WHAT THIS TASK INVOLVES »
Output range, inclusive: from the line containing "Click the purple 4% change value" to the line containing "Task: Expand Aptos Bridged TVL section". Restate those lines from the data below word for word and only those.

INFORMATION PROVIDED »
>>>
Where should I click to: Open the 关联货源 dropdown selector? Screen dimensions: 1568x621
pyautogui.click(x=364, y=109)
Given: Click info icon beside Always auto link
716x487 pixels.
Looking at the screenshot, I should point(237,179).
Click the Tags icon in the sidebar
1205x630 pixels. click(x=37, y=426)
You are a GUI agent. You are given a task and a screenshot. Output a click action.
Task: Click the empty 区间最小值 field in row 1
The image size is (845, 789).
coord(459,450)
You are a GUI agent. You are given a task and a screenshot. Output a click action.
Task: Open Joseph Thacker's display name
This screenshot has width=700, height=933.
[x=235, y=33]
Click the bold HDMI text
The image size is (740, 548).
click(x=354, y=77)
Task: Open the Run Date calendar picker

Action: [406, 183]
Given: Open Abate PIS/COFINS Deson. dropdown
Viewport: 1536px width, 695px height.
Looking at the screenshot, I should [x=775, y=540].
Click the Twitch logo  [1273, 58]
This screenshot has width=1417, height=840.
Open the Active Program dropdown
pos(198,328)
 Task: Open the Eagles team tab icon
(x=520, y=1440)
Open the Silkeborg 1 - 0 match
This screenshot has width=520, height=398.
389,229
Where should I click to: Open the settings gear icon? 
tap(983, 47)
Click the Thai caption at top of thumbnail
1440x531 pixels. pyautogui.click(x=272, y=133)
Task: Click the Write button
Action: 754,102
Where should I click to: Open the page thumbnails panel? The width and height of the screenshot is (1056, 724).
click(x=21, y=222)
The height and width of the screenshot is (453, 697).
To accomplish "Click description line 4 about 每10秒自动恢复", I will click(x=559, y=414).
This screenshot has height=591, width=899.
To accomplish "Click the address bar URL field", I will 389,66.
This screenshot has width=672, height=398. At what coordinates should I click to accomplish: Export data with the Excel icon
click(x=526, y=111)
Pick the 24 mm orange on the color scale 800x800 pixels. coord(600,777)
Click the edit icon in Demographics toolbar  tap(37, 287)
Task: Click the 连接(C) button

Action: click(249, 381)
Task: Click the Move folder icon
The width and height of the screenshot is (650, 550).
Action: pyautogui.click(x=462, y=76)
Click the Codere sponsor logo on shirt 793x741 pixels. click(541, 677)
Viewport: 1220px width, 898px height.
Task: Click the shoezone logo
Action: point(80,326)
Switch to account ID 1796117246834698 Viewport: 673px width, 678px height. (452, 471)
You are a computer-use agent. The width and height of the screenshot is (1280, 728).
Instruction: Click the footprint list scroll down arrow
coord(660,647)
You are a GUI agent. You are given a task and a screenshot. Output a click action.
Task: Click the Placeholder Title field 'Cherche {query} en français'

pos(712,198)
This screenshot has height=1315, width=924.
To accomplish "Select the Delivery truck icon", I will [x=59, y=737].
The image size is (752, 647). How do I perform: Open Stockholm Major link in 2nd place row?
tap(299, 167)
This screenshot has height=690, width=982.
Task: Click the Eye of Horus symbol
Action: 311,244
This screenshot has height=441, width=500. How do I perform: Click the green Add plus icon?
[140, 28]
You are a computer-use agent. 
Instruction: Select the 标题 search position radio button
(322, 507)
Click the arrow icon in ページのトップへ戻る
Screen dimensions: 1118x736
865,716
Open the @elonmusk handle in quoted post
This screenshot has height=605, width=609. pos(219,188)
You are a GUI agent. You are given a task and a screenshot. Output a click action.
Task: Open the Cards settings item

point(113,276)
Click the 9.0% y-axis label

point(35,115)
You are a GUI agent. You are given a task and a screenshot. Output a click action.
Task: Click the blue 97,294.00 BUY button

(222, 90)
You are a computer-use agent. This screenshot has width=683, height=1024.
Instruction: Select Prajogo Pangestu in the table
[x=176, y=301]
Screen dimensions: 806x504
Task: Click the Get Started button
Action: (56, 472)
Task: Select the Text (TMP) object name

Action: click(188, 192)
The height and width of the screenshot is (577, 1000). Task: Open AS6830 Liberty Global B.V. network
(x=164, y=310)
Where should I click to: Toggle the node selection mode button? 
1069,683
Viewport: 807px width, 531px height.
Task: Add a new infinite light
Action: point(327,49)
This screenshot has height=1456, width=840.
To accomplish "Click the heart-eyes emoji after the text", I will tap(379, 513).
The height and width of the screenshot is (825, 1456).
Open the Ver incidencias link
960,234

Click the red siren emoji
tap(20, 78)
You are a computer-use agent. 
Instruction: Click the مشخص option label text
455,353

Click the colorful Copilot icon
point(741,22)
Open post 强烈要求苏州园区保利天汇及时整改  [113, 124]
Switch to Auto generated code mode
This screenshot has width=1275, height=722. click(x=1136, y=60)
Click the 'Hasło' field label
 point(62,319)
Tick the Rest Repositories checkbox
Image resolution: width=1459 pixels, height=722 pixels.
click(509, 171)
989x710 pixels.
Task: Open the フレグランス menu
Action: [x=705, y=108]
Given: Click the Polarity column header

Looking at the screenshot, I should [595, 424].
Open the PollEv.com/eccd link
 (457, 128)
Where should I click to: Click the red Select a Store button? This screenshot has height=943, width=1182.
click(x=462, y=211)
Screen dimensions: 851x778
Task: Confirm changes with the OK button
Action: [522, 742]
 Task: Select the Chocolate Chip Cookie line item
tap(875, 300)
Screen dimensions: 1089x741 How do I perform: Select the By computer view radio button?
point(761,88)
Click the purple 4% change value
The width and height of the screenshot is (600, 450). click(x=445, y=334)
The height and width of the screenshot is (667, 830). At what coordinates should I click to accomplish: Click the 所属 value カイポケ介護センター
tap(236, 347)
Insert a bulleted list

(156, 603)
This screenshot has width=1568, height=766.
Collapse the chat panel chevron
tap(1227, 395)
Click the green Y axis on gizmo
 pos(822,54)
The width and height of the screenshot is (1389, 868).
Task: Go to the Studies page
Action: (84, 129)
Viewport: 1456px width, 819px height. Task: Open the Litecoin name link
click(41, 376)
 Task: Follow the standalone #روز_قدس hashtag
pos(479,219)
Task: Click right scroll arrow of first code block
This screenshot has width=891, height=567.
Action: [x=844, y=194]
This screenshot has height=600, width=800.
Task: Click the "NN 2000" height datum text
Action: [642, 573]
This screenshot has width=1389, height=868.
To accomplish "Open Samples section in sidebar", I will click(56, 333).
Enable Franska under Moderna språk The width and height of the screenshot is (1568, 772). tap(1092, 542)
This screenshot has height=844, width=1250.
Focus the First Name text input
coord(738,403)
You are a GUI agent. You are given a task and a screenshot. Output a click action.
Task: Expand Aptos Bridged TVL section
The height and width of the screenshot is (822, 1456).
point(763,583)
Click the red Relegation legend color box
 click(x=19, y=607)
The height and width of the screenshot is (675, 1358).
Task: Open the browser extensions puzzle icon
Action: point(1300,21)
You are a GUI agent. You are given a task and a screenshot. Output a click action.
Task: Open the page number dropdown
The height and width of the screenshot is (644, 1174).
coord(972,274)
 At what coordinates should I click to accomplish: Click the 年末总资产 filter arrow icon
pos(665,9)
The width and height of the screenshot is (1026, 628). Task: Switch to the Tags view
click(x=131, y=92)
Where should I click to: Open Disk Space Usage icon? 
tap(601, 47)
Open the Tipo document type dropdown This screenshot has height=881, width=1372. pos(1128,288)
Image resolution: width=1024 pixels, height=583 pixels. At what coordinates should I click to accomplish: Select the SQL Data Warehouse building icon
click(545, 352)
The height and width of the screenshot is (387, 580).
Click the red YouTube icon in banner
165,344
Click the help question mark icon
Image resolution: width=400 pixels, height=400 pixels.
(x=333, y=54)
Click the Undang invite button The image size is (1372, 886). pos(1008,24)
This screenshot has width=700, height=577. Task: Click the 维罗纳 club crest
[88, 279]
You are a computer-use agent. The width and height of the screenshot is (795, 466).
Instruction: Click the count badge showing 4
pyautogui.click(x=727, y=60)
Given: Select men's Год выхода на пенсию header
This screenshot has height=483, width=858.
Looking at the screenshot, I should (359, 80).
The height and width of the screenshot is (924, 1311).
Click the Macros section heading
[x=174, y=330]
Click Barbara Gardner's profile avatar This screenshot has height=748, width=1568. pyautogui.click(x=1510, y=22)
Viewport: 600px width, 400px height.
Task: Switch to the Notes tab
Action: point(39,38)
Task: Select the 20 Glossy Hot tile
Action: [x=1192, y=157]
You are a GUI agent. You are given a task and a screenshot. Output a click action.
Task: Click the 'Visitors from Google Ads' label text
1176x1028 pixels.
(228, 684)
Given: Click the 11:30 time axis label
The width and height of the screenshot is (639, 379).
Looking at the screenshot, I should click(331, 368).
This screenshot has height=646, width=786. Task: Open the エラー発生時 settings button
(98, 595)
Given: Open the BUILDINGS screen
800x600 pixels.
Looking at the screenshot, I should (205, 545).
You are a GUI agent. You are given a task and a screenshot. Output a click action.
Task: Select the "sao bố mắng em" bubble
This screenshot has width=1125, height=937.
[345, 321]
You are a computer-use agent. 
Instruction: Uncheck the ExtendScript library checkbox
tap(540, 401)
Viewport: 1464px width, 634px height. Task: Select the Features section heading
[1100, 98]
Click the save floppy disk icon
<<<
ANSWER TO THIS TASK »
Click the purple 4% change value
The width and height of the screenshot is (600, 450). click(x=445, y=334)
The height and width of the screenshot is (667, 830). At what coordinates should I click to accomplish: Click the 所属 value カイポケ介護センター
tap(236, 347)
Insert a bulleted list

(156, 603)
This screenshot has width=1568, height=766.
Collapse the chat panel chevron
tap(1227, 395)
Click the green Y axis on gizmo
 pos(822,54)
The width and height of the screenshot is (1389, 868).
Task: Go to the Studies page
Action: (84, 129)
Viewport: 1456px width, 819px height. Task: Open the Litecoin name link
click(41, 376)
 Task: Follow the standalone #روز_قدس hashtag
pos(479,219)
Task: Click right scroll arrow of first code block
This screenshot has width=891, height=567.
Action: [x=844, y=194]
This screenshot has height=600, width=800.
Task: Click the "NN 2000" height datum text
Action: [642, 573]
This screenshot has width=1389, height=868.
To accomplish "Open Samples section in sidebar", I will click(56, 333).
Enable Franska under Moderna språk The width and height of the screenshot is (1568, 772). tap(1092, 542)
This screenshot has height=844, width=1250.
Focus the First Name text input
coord(738,403)
You are a GUI agent. You are given a task and a screenshot. Output a click action.
Task: Expand Aptos Bridged TVL section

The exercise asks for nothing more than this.